Yazın entelektüel faaliyet yapmak söz konusu olamıyor kolay kolay... En entelektüel aktivitemin kireçte bekletilmiş, acı bademli kayısı reçeli yapmayı öğrenmek olduğunu rahatlıkla itiraf edebilirim... Bunu kabullendikten sonra yazın tadını maksimum çıkarmak mümkün... Soluğu Gündoğan Hamak Otel'de almak mesela... Hamak Otel'in en büyük özelliği Bodrum'daki ender çağdaş sanat koleksiyonuna sahip otellerden biri olması... Sofa Otel'in sahibi Ali Güreli'nin bu sene devraldığı ve Mandal olan adını Hamak olarak değiştirdiği otelin koridorlarında, Sıtkı Kösemen'in Bodrum'u fazlasıyla kategorize eden portreleri, restoranında ise Osman Dinç heykelleri asılıydı... Yılmaz Aysan resimleri ise yoldaydı...
Plaj iskelesinde açık hava bir sanat galerisine sahip bu hip otel, yani 'highly individual hotel', (bunu hayli bireysel otel olarak çevirebiliriz), bir sanat bölgesine sahip. Yanlış duymadınız. Bahar Korçan'ın iskelede giymek üzere tasarladığı su kenarı giysilerinin yanı sıra, bu bölgede dolaşan otel görevlileri, artzone yazılı tişörtler giyiyorlar. Böylece otelde hangi sularda dolaştığınızı anlayabiliyorsunuz. Tatil yapmaya kararlı benim gibi bir sanat yorgununun otelin hamaklarından birinden düşmesine şaşırmayın...
Bir yandan Sabahattin Ali'nin Asfalt öyküsünü okur, bir yandan da otelde ziyaretime gelen Bodrum'lu anarşist bir arkadaşımdan duyduğum kadarıyla, Oregon'lu anarşist bir grubun ambleminin uluyan kurt olmasının ironisiyle büyülenmişken, fazla keyiflenmiş olmalıyım, düştüm ve sırtımı sakatladım... Neyse ki otelin spa merkezindeki Gülten Gündoğan'ın sihirli elleriyle yaptığı medikal masaj sayesinde sakatlığım kısa sürdü. Gündoğan'da geceleyin piyade dolaşabildim.
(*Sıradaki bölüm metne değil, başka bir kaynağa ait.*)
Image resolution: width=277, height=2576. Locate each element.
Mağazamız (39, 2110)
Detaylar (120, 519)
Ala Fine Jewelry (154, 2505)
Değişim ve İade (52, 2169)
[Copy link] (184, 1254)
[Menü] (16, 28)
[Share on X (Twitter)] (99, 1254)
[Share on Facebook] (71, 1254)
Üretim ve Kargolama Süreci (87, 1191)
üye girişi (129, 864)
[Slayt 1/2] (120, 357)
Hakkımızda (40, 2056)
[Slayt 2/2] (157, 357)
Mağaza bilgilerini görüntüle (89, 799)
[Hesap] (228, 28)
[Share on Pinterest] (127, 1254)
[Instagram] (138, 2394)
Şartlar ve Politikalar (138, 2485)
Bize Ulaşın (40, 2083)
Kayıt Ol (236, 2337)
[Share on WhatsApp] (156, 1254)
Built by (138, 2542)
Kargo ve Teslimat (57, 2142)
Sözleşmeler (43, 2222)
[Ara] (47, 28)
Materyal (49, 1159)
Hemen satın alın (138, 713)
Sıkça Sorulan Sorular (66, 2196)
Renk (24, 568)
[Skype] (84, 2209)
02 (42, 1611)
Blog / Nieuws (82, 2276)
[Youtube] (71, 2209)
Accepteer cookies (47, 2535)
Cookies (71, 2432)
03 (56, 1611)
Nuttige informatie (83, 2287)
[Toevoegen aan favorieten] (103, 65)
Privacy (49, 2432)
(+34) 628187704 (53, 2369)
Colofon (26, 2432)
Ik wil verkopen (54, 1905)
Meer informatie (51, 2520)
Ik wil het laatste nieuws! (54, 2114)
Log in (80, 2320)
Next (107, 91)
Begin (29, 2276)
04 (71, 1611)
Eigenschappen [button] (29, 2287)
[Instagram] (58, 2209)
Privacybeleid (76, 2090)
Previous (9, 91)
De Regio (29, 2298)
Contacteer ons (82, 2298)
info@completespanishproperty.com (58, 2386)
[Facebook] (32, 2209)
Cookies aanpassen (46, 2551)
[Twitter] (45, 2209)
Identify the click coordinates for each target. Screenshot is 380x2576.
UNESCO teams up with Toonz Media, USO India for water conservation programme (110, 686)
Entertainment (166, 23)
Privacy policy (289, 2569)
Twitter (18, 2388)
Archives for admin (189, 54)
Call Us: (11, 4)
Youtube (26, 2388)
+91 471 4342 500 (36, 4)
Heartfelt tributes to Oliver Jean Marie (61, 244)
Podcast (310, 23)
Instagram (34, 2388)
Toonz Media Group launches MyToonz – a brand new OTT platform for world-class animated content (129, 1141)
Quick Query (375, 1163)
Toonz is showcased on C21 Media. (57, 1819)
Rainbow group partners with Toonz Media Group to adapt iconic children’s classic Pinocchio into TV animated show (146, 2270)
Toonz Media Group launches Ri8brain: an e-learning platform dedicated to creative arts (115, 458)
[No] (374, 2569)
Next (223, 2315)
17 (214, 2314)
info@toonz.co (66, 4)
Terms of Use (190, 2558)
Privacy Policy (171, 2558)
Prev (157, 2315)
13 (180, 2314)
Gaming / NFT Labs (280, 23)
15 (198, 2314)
Gündüz sörf ve yelken kulübü Cafe Sail Loft'da, gece mohitolar, caprinhalar içtim. Peynir Çiçeği, Muhtar'ın Yeri'nde karnımı çok güzel doyurdum. Türkbükü'nde Ömer Uluç ve Vivet Kanetti'yle birlikte Miam Lokantası'nda buz gibi biralar eşliğinde somon pastırması yedim... Lokantanın barında Uluç ve Kanetti'nin Beatles eşliğinde yaptıkları dans görülmeye değerdi doğrusu... Uluç, üç sergiye birden hazırlanıyor... Yapı Kredi Kazım Taşkent'teki serginin yanı sıra Beylerbeyi'nde dev bir proje yapıyor... Türkbükü'nde de boş durmuyor, akşamüstü denize girene kadar çalışıyordu.
Çifte, AICA Türkiye Başkanı sanat eleştirmeni Ayşegül Sönmez de eşlik ediyordu. 12 Eylül'de dernek olarak bienaldeki işlerden en eleştirel olanına verecekleri ödül töreninden bahsetti. Can ve Sevda Elgiz'le birlikte Proje4L'nin Maslak'taki yeni yerinde büyük bir davet gerçekleştirecekmiş. Ödülün tasarımını ise Beylerbeyi'nde tasarım üssü açan Akın Nalça yapıyormuş. Çok değişik sürprizli bir tasarımın peşindeymiş... Yazın tadını çıkarmaya devam... Akşamki programımda Müslüm Gürses'in Hadigari'deki Sandık konseri var... Haftaya bu konserle ilgili izlenimlerimi paylaşmak ve Bodrum'un bir başka koyundan bildirmek üzere...

Yasal Uyarı: Yayınlanan köşe yazısı/haberin tüm hakları Turkuvaz Medya Grubu’na aittir. Kaynak gösterilse veya habere aktif link verilse dahi köşe yazısı/haberin tamamı ya da bir bölümü kesinlikle kullanılamaz.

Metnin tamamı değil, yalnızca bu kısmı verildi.